Suffisance et égalité
Bien que de grands
progrès soient à mettre au crédit des droits humains s’agissant de l’égalité
statutaire, leur triomphe n’en a pas moins coïncidé avec l’abandon de
l’exigence d’égalité matérielle au profit de la seule suffisance, et la « distinction fondamentale », posée dès l’introduction, entre « idéal de suffisance » (ideal of sufficiency) et « idéal d’égalité » (ideal of equality, p. 3 sq.), sert de fil conducteur à l’enquête,
comme de critérium pour la détermination de la teneur des droits économiques et
sociaux corrélés aux droits humains.
Fondé sur la
définition d’un seuil minimal de biens, le premier « idéal » vise
l’obtention, pour chacun, d’un niveau d’approvisionnement convenable, tenu pour
nécessaire à la satisfaction de réquisits posés par ailleurs. Dans ce cadre,
l’égalité n’est en rien déterminante. Une fois le seuil de suffisance atteint
pour chacun, peu importe que soient présents les plus grands écarts de
richesse : il suffit que chacun ait ce qui (lui) suffit. L’« idéal d’égalité » en revanche ne vise pas seulement à conjurer l’indigence, mais exige en
outre un minimum d’égalité dans la répartition des richesses. Il ne prescrit
pas une égalité matérielle absolue, mais une modération des inégalités
matérielles, seule à même de conjurer, outre la pauvreté, les risques de
dislocation sociale et la domination des plus riches sur les plus pauvres que
de trop grandes inégalités produisent nécessairement.

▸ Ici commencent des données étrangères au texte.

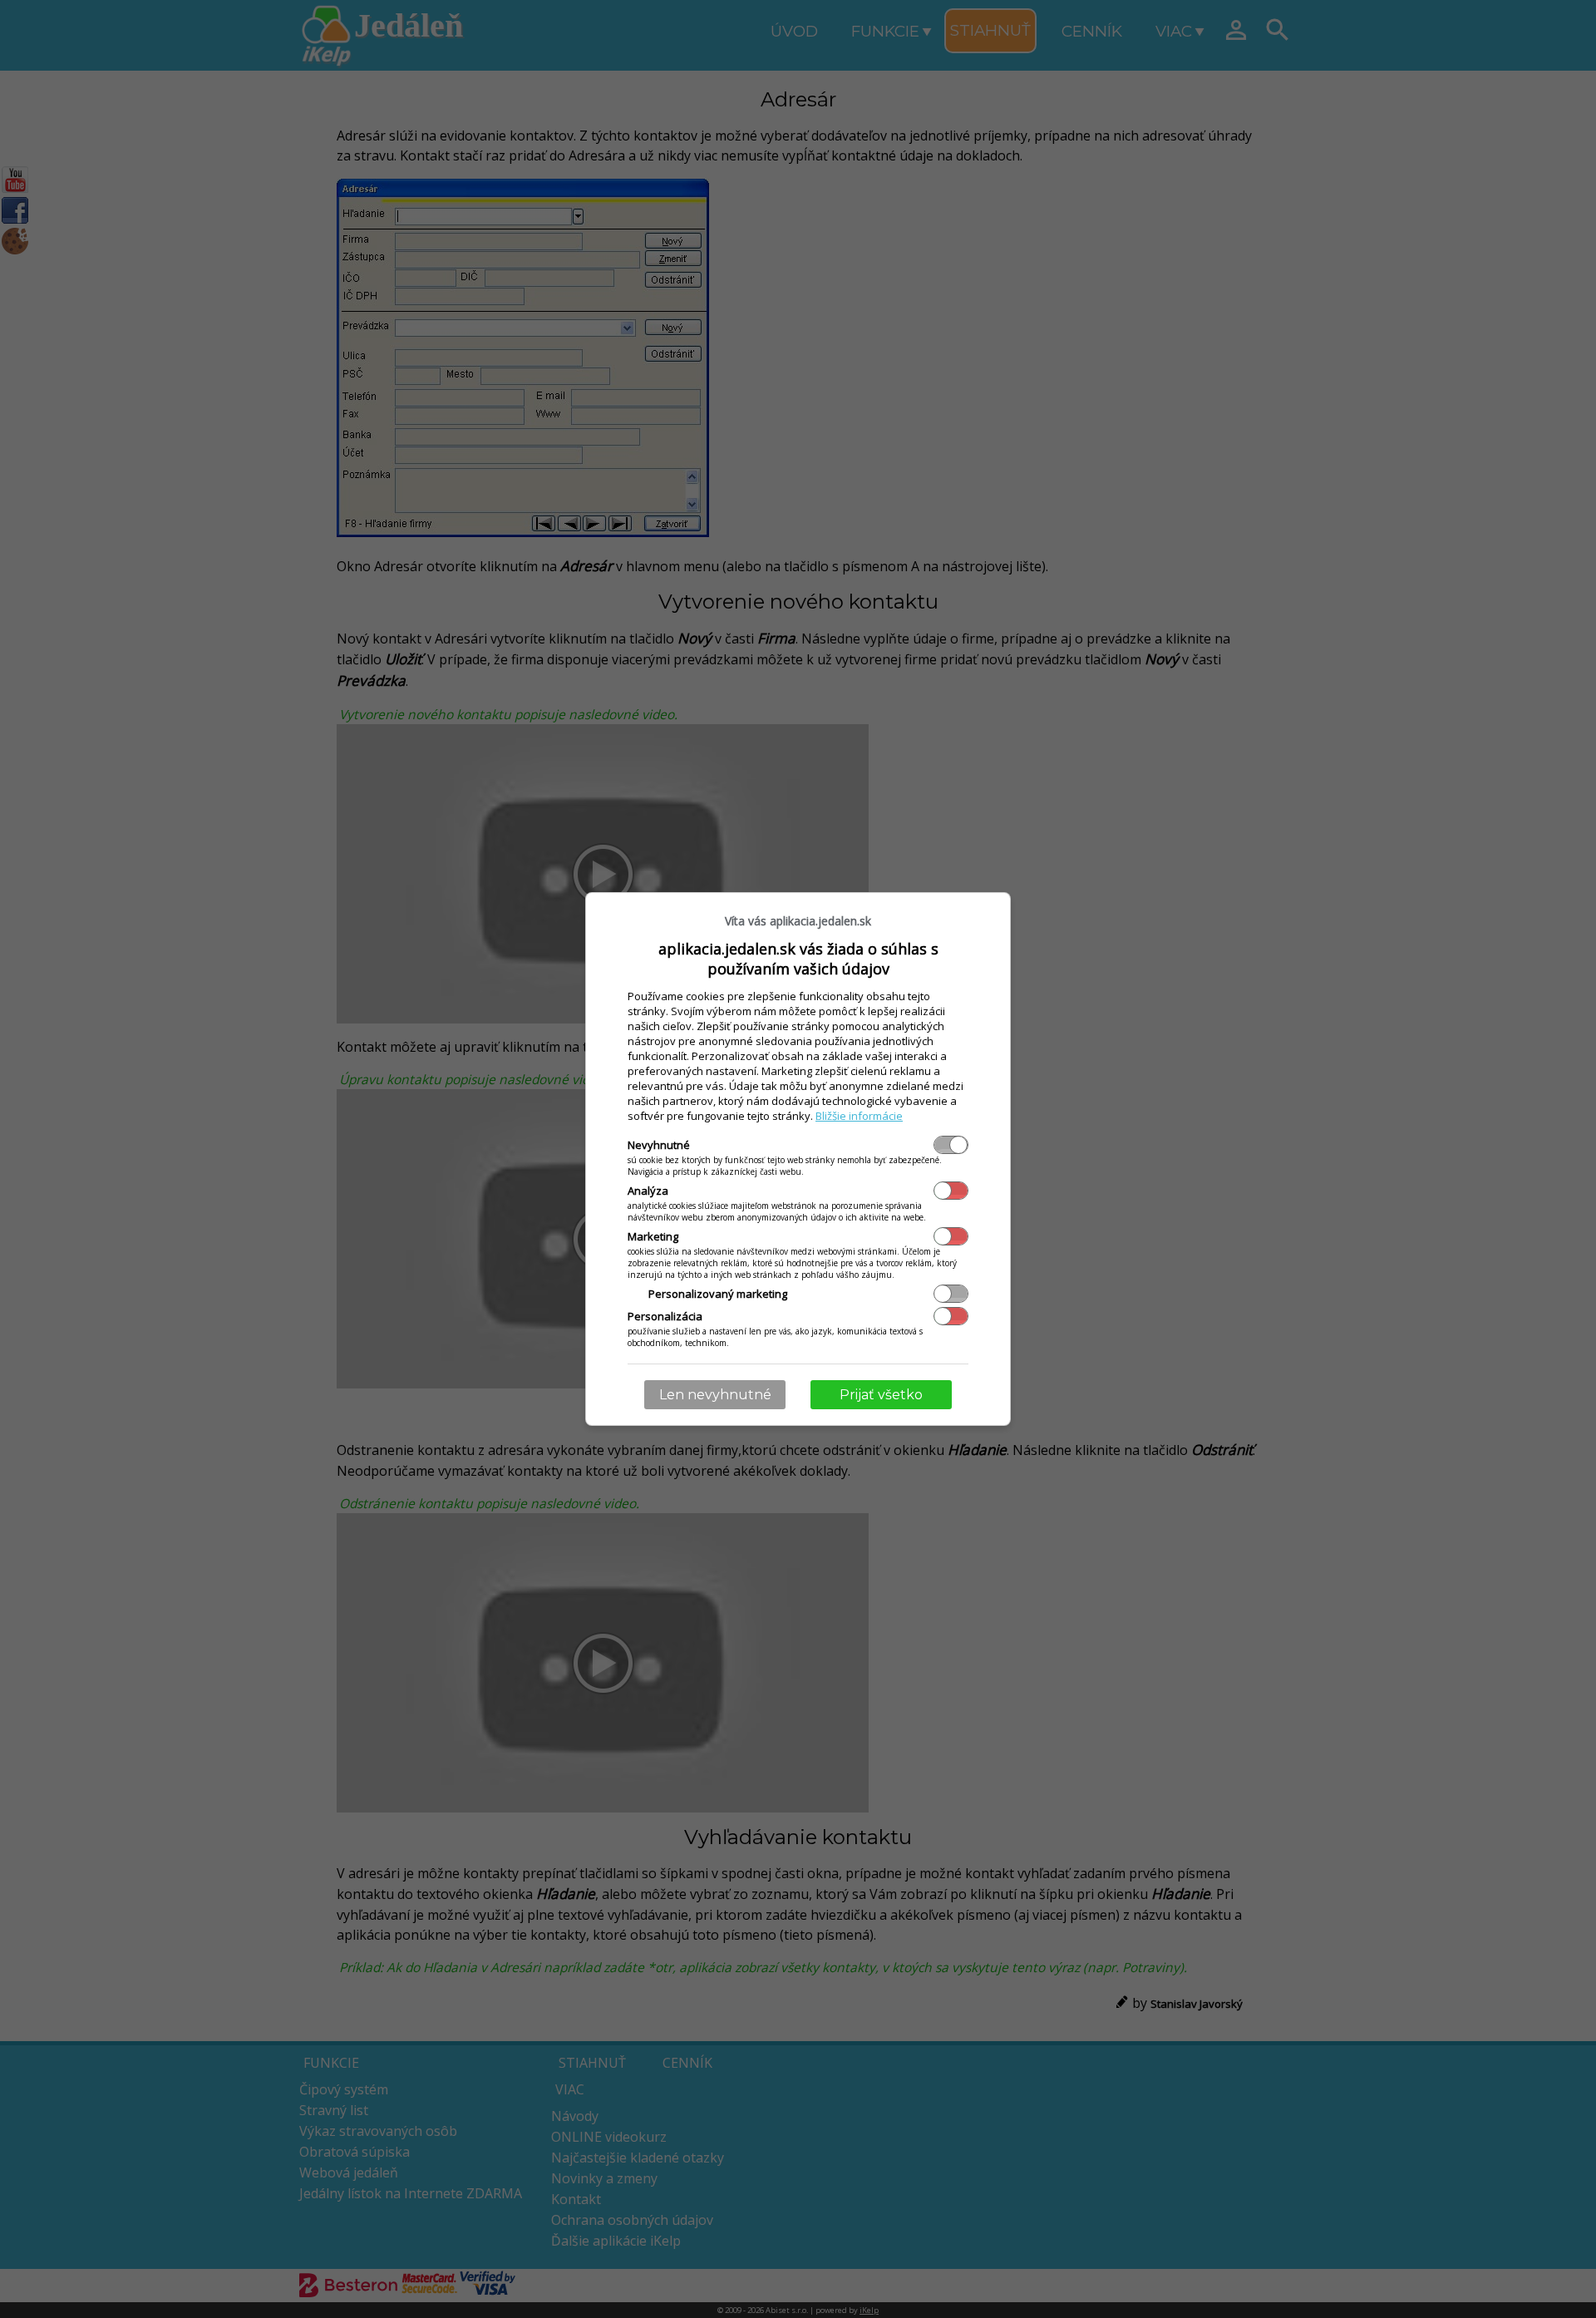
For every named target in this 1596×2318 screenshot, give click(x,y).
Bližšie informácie (859, 1115)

Pour une telle position,
tant du point de vue de la justice que d’un point de vue pragmatique, il ne suffit
pas que chacun ait ce qui lui suffit : assez n’est pas assez.
Or, s’il n’y a pas
nécessairement de rapport de disjonction exclusive entre les deux types
d’idéaux, il ne va pas non plus de soi qu’ils aillent toujours de pair. La
contemporanéité montre même le contraire, qui manifeste une parfaite
compatibilité de l’aspiration à la suffisance avec l’existence des plus grandes
inégalités. Historiquement toutefois, bien qu’ils n’aient pu l’accomplir
pleinement dans les faits, la tentative de liaison de ces deux idéaux a bien
existé qui est le fait des Jacobins, la pression des Sans-culottes ayant permis
la liaison de la question des « subsistances » et du « droit
d’exister » à l’exigence de revenus égaux. En cette
combinaison jacobine de l’idéal de suffisance avec l’idéal égalitaire résident
les origines de la justice sociale et l’héritage que veut exhumer le premier
chapitre : ayant trouvé dans le welfare state [2] sa réalisation institutionnelle et politique
la plus aboutie, cette « synthèse » est aujourd’hui morte ou du moins moribonde,
tombée sous les coups du néolibéralisme sans que les droits humains se soient
interposés pour la maintenir debout [3].
Transposer à l’échelle mondiale les principes du welfare state ?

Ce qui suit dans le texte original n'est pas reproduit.